Page 4 of 7

Re: Why computing K that minimizes the sigmoid func. value?.

Posted: Mon Nov 23, 2015 6:56 am
by cdani
I have done it again with a serious number of games (66.000), and now it's
k = 1.495000, e = 0.1408248361 (37.526%)

Re: Why computing K that minimizes the sigmoid func. value?.

Posted: Mon Nov 23, 2015 8:34 am
by mvk
cdani wrote:I have done it again with a serious number of games (66.000), and now it's
k = 1.495000, e = 0.1408248361 (37.526%)
For determining 'k' that is probably good enough, but I fear that 66,000 games is much too low for the tuner to go anywhere if you use only game outcomes as target function. The limitation is not the number of positions, but the number of independent signals to get out of it (game outcomes).

For example, the bias from the test set alone is already in the order of 1/sqrt(66000) = 0.4%.

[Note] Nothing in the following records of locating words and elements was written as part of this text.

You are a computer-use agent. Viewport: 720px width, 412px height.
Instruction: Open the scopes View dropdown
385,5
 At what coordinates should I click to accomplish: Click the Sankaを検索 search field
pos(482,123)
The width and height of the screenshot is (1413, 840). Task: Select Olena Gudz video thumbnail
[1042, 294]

Re: Why computing K that minimizes the sigmoid func. value?.

Posted: Mon Nov 23, 2015 8:54 am
by cdani
mvk wrote:
cdani wrote:I have done it again with a serious number of games (66.000), and now it's
k = 1.495000, e = 0.1408248361 (37.526%)
For determining 'k' that is probably good enough, but I fear that 66,000 games is much too low for the tuner to go anywhere if you use only game outcomes as target function. The limitation is not the number of positions, but the number of independent signals to get out of it (game outcomes).

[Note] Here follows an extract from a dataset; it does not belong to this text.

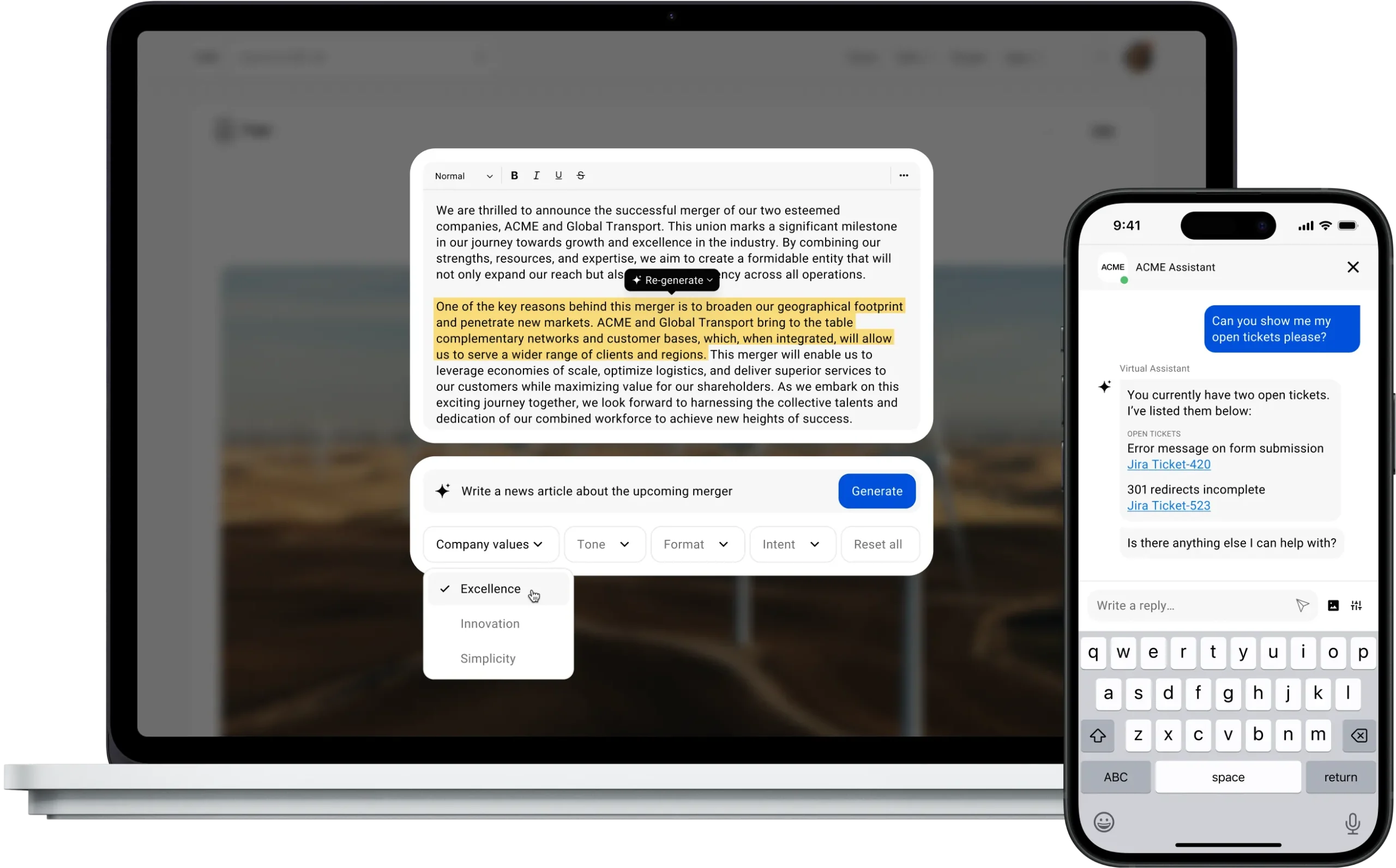Screen dimensions: 1396x868
Task: Click the Generate button
Action: point(877,491)
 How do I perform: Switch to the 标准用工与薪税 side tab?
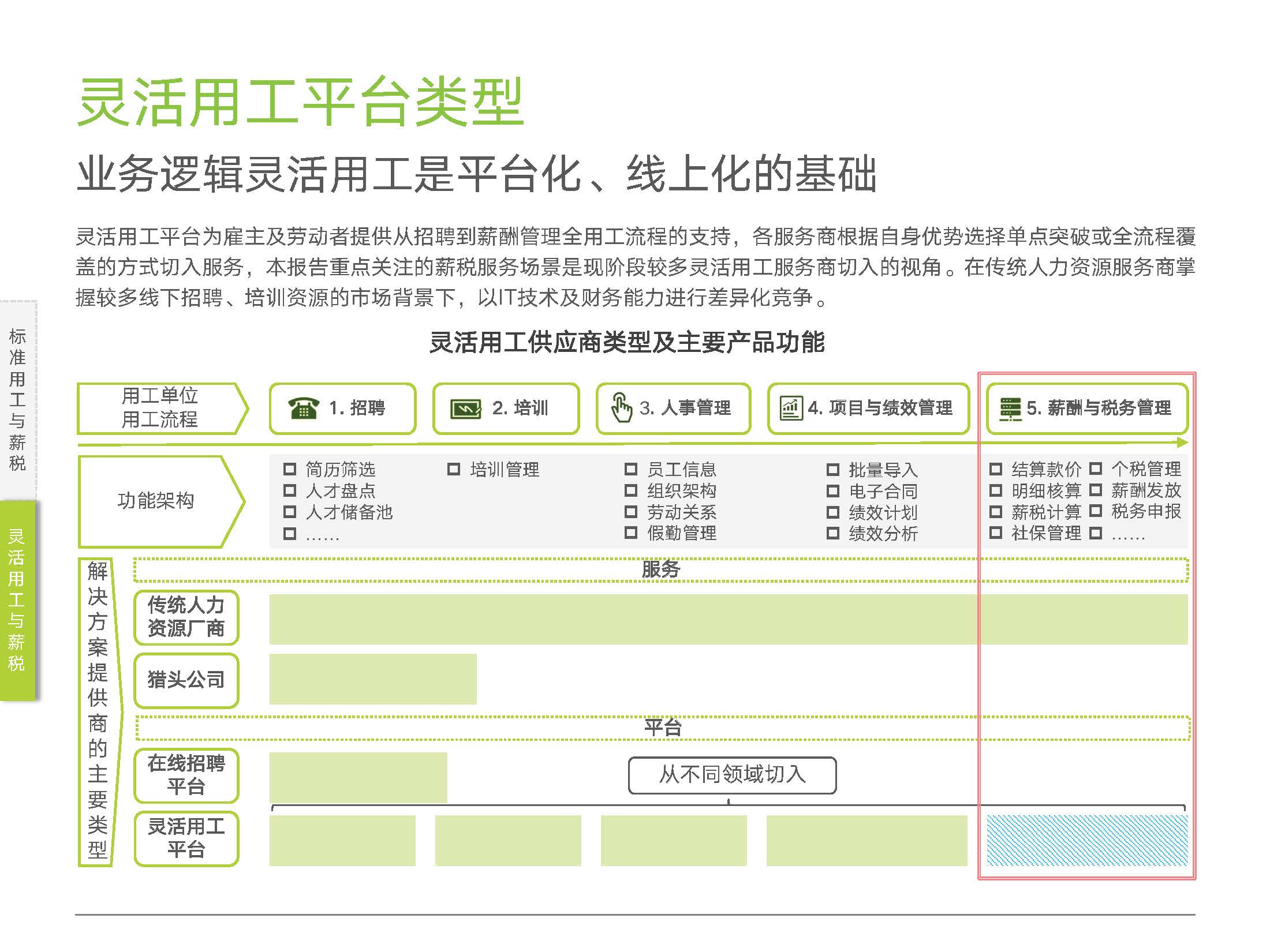(18, 400)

For example, the bias from the test set alone is already in the order of 1/sqrt(66000) = 0.4%.
Aha. I followed the advice present here

https://chessprogramming.wikispaces.com ... ing+Method

It says 64000 games.

As I follow the procedure presented there, I use the qsearch of every position to tune, so some millions. For Texel this worked. I will give it a try...

Re: Why computing K that minimizes the sigmoid func. value?.

Posted: Mon Nov 23, 2015 9:38 am
by mvk
Selecting the test set size is still a bit of a black art. For my first experiments in 2010 I used 20,000 positions. When I did a retune with the same amount, it lost about 10 elo. When I increased to 150,000 positions I lost 20 elo. But I was using GM games at the time, and the noise from such games is quite high. When I did the most tuning in 2011 I used 1M positions. I have 3M in Floyd now, sampled from CCRL games only.

I ran a quick test last week using 10 disjoint test sets of 1M positions each. For each test set I let the tuner run for the same number of iterations, starting from the same initial vector of zeroes. The 10 resulting residuals are

average: 0.32228706 (32.2%)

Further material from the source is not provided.